((
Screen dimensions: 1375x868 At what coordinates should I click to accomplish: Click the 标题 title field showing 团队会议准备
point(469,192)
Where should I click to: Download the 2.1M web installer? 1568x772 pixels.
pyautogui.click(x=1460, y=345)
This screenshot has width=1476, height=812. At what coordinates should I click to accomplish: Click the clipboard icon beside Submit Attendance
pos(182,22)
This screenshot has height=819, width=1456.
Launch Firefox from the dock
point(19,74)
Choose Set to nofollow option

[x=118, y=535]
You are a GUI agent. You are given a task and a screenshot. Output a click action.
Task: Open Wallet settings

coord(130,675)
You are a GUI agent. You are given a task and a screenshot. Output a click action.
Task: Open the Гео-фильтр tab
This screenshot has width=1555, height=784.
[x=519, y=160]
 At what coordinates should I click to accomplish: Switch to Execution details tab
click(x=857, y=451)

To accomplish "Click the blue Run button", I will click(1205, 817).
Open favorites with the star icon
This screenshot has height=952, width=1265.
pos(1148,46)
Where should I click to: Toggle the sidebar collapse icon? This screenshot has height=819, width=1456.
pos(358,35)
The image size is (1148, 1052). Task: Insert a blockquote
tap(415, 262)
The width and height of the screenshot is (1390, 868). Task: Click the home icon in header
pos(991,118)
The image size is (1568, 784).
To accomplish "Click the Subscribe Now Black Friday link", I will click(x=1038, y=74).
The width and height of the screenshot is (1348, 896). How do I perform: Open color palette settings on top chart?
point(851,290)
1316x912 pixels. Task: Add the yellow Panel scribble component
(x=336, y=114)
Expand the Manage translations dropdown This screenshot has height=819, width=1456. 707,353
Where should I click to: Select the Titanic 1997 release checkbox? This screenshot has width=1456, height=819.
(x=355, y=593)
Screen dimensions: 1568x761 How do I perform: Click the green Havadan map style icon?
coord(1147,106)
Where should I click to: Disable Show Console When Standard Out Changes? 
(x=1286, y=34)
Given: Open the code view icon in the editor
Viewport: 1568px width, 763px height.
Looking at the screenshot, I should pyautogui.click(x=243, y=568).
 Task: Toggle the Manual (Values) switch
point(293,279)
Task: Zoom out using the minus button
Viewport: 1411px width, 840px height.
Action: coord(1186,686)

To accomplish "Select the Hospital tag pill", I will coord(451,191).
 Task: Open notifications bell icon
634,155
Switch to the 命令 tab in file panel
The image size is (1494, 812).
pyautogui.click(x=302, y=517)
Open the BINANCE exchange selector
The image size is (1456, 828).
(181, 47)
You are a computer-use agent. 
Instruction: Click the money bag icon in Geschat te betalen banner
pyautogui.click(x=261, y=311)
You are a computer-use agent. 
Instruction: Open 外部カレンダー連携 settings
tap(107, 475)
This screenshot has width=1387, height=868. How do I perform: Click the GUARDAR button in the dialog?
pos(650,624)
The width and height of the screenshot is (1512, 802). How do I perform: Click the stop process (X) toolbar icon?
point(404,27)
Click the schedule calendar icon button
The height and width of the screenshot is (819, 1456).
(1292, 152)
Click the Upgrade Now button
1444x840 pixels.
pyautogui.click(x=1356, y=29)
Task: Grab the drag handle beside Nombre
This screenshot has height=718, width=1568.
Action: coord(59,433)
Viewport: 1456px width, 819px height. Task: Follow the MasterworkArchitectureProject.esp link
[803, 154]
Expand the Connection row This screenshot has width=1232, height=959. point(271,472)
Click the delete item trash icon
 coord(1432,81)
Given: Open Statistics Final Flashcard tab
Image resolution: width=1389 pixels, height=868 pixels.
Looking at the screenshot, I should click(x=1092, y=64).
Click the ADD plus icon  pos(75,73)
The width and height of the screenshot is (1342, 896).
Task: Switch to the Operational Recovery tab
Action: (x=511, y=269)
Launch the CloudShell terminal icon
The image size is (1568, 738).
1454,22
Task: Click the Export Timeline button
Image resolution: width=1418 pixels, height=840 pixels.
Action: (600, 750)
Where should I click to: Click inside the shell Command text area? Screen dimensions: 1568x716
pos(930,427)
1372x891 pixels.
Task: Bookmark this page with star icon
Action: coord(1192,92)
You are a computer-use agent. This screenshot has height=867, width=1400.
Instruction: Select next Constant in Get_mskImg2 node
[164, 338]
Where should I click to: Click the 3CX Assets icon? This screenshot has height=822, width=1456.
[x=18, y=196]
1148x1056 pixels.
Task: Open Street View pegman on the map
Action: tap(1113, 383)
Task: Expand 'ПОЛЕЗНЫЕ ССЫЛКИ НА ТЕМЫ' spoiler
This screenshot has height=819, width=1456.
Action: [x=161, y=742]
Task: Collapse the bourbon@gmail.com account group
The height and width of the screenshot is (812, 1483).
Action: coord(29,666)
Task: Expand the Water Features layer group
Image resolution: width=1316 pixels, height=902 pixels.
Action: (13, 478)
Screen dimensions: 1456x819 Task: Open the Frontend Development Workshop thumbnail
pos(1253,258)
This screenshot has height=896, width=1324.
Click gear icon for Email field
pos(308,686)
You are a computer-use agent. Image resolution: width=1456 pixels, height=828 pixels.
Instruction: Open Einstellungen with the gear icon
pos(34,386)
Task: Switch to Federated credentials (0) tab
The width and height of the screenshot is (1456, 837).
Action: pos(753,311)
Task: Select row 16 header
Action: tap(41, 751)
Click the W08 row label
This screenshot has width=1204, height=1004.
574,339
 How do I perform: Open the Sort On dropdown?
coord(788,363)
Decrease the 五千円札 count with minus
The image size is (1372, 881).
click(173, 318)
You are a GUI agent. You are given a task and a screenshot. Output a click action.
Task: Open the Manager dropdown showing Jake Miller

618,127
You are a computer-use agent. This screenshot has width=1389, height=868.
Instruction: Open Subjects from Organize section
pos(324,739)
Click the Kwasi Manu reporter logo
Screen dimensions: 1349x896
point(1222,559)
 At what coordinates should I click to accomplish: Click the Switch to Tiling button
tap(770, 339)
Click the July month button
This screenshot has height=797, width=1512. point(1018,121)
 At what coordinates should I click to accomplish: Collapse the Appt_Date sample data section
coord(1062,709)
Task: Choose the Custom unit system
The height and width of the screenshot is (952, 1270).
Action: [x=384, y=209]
))
ABOUT THIS EXERCISE:
The response must repeat exactly the lines from the top of the material through the line containing "Task: Open the Гео-фильтр tab", both included, with no other output.

EXERCISE ANSWER:
Screen dimensions: 1375x868 At what coordinates should I click to accomplish: Click the 标题 title field showing 团队会议准备
point(469,192)
Where should I click to: Download the 2.1M web installer? 1568x772 pixels.
pyautogui.click(x=1460, y=345)
This screenshot has width=1476, height=812. At what coordinates should I click to accomplish: Click the clipboard icon beside Submit Attendance
pos(182,22)
This screenshot has height=819, width=1456.
Launch Firefox from the dock
point(19,74)
Choose Set to nofollow option

[x=118, y=535]
You are a GUI agent. You are given a task and a screenshot. Output a click action.
Task: Open Wallet settings

coord(130,675)
You are a GUI agent. You are given a task and a screenshot. Output a click action.
Task: Open the Гео-фильтр tab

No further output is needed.